Income and wealth inequality is consistently a central topic in the news and political discourse. Recently, an Oxfam report came out indicating that the world’s eight wealthiest people hold more wealth than fifty percent of the world. This report included the latest in a seemingly constant stream of new statistics indicating just how far the divide between the wealthy and the poor has grown. This disparity got me wondering about the historical implications; how has worldwide inequality fluctuated throughout history? Are there historical parallels to determine potential consequences? Luckily Thomas Piketty has done extensive research on historical and modern income and wealth inequality, and has drawn some important conclusions from the data.
Some of Piketty’s crucial contributions stem from his book Capital in the Twenty-First Century. The New Yorker, has a collection of charts clearly demonstrating rising inequality in the twentieth century and beyond. Piketty’s central reason for inequality is r>g or the return on capital is greater than the growth of the overall economy. The last chart shows this divergence very clearly. Around the middle of the twentieth century, the after tax return on capital exceeded the world growth rate. Piketty projects that this divergence will continue, leading to worsened wealth and income inequality. Piketty’s overall conclusion is that inequality will continue to grow as long as capital returns exceed overall economic growth. Is this a problem? Are there historical examples of falling inequality?
Walter Scheidel has a fascinating piece in The Atlantic on historical cases of falling inequality, and it is not exactly encouraging. Historically, inequality has only fallen after periods of catastrophe: massive wars, plagues, and violent revolutions.
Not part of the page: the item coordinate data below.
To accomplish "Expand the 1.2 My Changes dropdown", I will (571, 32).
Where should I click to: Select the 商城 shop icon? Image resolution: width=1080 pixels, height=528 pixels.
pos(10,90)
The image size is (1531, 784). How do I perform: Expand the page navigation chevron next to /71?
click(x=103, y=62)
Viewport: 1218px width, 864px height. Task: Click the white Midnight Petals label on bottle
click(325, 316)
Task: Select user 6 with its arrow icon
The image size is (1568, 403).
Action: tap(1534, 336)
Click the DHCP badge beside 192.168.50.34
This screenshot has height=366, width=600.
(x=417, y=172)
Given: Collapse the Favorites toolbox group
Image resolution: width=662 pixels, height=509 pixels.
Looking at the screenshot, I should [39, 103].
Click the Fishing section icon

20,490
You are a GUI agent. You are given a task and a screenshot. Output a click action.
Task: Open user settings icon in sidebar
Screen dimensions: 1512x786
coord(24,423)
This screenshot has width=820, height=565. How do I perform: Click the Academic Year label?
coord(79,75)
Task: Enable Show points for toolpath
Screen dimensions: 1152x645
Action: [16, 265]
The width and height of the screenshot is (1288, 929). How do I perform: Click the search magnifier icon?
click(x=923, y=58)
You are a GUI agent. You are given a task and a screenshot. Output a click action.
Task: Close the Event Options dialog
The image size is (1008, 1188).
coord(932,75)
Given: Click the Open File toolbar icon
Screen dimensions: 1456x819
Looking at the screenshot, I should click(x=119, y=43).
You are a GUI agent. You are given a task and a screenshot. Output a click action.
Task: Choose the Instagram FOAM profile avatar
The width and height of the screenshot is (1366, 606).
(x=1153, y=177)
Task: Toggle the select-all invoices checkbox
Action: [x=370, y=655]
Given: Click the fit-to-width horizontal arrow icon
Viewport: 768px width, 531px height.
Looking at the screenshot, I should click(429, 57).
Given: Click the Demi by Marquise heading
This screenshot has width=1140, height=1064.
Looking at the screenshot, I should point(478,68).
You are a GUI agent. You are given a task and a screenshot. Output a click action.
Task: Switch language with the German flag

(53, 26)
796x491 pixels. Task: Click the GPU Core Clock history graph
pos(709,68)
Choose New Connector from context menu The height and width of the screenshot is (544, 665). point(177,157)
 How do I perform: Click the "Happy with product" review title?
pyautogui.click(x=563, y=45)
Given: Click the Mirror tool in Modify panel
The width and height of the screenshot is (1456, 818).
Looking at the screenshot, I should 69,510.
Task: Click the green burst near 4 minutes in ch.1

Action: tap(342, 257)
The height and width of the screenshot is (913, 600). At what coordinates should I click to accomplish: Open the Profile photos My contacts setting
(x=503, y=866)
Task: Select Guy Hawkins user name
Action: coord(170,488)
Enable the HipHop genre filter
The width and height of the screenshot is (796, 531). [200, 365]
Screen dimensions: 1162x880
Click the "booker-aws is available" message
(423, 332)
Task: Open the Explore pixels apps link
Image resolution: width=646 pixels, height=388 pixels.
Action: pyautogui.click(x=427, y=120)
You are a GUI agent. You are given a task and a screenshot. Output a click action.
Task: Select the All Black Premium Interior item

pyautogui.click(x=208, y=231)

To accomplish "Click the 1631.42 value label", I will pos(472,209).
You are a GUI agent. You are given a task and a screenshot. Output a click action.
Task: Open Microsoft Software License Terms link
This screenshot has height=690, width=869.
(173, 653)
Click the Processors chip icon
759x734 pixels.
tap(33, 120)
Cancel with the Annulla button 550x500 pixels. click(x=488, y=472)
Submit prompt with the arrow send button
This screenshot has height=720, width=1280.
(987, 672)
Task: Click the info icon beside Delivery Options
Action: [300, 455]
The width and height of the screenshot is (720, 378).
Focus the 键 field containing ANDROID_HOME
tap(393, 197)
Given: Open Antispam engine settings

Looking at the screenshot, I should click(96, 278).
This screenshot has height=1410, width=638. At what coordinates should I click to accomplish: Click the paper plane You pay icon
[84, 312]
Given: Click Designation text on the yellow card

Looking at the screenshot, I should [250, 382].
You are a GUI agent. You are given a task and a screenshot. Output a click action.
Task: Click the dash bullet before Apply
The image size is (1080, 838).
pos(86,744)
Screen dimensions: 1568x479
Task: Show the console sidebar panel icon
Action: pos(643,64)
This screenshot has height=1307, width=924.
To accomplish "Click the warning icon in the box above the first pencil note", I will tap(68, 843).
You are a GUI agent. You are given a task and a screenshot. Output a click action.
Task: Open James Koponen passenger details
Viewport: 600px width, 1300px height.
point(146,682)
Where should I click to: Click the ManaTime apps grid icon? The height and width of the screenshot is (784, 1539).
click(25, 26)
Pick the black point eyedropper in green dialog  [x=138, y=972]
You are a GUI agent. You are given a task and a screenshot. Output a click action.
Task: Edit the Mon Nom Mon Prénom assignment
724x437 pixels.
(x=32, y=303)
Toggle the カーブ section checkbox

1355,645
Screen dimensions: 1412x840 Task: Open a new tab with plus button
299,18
The most recent worldwide fall in inequality was after World War II. Scheidel primarily attributes this fall due to government intervention in the private section and the destruction of large swaths of capital, reducing capital income. Theoretically economic collapses such as the housing crash of 2008 should rebalance wealth and incomes, but they have not. Capital income did fall, but it was middle and lower class people who faced a large portion of the collapse. Also of note is that no fall in worldwide inequality has ever lasted very long. Scheidel attributes this to the a variety of factors, such as populations growing or changes in tax rates. Zack Beauchamp at Vox put together two data sets, Piketty’s and Alfani’s that provide a simple depiction of inequality since the dark ages. The data and the Scheidel’s piece evidence that the tendency for inequality to rise is innate to Western economies.
What can be done to avoid the seemingly inevitable violent wealth equalizing process? That is unclear. What is clear, however, is that inequality will fall, through violence or, hopefully, through some other nonviolent way.